* What the exercise asks
In the introduction to zooarchaeology, which two areas of study of the human past does the text single out as especially important?

[Opening Excerpt section]

Introduction

    As a subdiscipline of archaeology, the merits of zooarchaeology as recognized today were, unfortunately not realized until late in the progression of archaeology as a study. In modern excavation and interpretation , however, the study of animal remains, termed zooarchaeology or archaezoology has become increasingly prominent and now lends integral information to the formulation of dependable theories by archaeologists all over the world. Where historically, zooarchaeology was employed for very limited and broad climatic indication and dating, post World War II archaeology depends upon the growing field of zooarchaeology for a wide range of precise investigations (Thomas 1996). It can be seen that techniques in faunal dating using animal remains such as bones have experienced tremendous refinement since the first excavations, resulting in their more widespread utilization. Furthermore, among the many areas of study of the human past illuminated by zooarchaeology, there are two of particular importance; the reconstruction of ancient subsistence and exploitation of natural resources and the quantitative and qualitative evaluation of ancient environmental conditions. Together with advances in absolute dating, excavation methods and knowledge in the evolution of organisms, the study of macro- and microscopic animal remains, have allowed zooarchaeologists and archaeologists to collaboratively begin to answer many challenging questions that would have seemed almost unfeasible by their predecessors in the field.

[Closing Excerpt section]
[Opening Material shown section]

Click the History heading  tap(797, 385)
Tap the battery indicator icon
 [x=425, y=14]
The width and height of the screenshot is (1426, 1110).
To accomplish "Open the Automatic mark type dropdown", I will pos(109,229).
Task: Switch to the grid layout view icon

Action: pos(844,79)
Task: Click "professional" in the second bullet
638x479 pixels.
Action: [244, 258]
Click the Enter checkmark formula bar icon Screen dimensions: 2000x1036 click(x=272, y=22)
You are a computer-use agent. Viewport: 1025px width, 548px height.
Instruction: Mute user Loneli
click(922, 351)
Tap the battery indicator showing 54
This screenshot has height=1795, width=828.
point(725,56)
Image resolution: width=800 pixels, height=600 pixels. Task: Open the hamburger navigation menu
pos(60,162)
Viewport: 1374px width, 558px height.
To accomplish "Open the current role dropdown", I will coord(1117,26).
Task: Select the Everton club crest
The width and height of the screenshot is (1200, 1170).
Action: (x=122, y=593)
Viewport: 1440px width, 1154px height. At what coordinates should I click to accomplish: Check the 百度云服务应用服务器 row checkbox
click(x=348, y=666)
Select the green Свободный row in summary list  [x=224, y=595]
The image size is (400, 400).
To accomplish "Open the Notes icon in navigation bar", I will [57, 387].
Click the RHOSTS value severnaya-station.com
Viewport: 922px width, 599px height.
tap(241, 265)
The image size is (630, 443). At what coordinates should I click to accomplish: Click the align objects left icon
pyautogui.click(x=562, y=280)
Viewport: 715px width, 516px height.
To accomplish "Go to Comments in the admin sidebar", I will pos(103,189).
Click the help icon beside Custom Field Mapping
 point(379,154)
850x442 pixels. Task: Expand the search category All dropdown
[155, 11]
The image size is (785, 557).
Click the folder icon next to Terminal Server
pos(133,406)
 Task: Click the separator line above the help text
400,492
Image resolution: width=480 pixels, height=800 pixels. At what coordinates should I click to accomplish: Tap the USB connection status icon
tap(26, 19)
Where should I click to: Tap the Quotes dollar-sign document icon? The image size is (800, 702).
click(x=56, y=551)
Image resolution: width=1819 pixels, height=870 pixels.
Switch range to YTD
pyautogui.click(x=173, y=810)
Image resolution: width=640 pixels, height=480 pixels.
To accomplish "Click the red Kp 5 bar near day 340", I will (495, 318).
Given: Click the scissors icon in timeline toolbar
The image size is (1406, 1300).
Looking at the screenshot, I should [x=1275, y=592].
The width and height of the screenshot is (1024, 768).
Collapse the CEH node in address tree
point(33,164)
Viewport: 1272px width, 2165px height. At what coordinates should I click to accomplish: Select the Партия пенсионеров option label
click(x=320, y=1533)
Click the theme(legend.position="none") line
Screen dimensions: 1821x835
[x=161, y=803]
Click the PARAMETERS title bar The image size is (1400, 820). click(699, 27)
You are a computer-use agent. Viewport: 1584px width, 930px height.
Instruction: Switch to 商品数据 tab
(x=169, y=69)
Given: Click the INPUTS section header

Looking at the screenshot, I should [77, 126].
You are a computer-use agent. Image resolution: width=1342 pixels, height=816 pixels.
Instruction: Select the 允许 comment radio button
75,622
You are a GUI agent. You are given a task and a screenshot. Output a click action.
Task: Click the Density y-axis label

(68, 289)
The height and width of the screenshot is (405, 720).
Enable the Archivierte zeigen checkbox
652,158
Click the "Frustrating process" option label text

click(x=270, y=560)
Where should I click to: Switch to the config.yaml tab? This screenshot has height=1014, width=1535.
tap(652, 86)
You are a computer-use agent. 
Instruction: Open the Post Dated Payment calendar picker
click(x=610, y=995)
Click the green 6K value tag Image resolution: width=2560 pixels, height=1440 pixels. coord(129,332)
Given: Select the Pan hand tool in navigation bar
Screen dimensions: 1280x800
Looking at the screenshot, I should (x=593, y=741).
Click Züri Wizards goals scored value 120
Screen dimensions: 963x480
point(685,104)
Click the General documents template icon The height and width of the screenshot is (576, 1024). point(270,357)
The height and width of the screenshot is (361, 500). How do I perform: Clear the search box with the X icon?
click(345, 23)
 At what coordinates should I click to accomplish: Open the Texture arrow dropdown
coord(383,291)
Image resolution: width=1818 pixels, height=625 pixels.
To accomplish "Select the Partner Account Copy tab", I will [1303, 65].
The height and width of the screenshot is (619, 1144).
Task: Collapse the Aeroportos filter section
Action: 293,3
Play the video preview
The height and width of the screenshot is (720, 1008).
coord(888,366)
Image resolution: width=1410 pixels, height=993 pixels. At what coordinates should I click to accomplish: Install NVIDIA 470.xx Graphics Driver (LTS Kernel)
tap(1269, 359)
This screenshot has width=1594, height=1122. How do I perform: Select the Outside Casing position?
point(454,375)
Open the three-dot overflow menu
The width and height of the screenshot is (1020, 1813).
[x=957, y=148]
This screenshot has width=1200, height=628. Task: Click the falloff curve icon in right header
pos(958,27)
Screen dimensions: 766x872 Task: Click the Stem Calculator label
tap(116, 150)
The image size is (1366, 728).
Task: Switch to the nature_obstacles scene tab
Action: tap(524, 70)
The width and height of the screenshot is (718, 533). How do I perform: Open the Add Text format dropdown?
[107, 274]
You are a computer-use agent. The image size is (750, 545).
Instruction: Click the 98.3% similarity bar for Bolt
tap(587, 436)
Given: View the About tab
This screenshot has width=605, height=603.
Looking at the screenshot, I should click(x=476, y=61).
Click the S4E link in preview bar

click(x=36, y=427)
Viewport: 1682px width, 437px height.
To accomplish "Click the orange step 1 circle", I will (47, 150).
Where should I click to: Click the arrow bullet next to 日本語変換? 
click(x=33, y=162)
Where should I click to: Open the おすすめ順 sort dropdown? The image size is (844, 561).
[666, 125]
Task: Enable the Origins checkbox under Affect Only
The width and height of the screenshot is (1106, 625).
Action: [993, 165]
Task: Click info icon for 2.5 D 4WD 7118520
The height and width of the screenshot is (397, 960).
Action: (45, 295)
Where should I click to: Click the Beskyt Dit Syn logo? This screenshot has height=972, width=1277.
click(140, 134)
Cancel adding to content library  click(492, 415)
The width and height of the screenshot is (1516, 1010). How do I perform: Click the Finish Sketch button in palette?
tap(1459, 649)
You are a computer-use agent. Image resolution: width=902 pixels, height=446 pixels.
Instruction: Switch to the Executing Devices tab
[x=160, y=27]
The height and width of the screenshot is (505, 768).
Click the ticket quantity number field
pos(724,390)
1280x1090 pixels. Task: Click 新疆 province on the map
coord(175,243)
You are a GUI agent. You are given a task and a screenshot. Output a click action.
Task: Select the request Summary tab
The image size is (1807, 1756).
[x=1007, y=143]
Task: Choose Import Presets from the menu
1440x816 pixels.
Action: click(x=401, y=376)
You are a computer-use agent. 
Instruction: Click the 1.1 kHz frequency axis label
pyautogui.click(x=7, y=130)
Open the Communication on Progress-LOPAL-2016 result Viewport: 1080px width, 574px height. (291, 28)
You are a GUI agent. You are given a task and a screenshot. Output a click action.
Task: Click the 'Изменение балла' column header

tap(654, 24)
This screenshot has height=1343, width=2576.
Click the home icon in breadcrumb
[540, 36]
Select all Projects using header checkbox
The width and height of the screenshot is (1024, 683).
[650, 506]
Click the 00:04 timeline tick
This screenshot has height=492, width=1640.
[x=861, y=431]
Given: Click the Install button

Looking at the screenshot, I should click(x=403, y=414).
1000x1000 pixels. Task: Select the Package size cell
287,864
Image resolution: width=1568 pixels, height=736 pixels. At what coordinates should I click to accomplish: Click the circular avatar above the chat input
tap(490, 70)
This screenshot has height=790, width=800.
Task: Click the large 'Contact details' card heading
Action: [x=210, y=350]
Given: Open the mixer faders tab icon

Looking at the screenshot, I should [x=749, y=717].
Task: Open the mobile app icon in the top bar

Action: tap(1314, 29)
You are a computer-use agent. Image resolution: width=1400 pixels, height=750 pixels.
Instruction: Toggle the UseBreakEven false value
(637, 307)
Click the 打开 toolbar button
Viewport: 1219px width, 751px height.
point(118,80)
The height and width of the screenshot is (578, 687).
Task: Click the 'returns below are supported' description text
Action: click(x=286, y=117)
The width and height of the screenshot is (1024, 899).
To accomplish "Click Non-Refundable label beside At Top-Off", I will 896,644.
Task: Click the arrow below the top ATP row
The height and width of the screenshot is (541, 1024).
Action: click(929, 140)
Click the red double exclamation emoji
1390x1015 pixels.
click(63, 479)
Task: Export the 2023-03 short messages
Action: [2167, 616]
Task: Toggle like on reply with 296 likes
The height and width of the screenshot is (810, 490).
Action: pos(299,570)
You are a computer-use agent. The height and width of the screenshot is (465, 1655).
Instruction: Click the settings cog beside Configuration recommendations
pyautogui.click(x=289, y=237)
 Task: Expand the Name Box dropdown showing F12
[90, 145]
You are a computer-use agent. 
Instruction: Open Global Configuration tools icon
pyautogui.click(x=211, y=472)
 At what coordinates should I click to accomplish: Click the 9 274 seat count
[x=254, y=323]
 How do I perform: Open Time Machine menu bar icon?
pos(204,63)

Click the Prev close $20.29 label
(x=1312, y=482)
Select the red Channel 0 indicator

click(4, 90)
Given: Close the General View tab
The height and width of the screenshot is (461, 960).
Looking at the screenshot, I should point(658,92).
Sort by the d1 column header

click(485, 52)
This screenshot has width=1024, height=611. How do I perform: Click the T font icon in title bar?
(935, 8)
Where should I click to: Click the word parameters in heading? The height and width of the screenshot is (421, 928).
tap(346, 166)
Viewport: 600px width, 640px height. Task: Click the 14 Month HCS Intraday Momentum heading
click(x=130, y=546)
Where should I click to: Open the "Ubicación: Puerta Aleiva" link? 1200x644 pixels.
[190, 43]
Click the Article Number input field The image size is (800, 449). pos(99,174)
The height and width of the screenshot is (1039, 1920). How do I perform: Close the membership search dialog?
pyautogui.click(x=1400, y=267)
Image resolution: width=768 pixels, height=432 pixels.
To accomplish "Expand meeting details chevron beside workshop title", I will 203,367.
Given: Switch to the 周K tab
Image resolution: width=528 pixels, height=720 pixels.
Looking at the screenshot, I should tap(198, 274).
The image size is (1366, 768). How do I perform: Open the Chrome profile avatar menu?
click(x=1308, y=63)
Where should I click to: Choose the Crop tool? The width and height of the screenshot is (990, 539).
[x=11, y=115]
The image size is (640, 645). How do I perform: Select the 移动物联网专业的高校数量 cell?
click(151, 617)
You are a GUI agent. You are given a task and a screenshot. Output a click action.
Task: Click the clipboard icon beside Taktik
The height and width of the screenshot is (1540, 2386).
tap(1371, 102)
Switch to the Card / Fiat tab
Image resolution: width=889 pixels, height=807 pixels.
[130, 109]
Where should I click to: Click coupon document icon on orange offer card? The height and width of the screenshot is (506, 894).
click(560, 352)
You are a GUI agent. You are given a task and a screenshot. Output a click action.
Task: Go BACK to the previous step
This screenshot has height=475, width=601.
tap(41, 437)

[Closing Material shown section]

* Exercise answer
The reconstruction of ancient subsistence and exploitation of natural resources, and the quantitative and qualitative evaluation of ancient environmental conditions.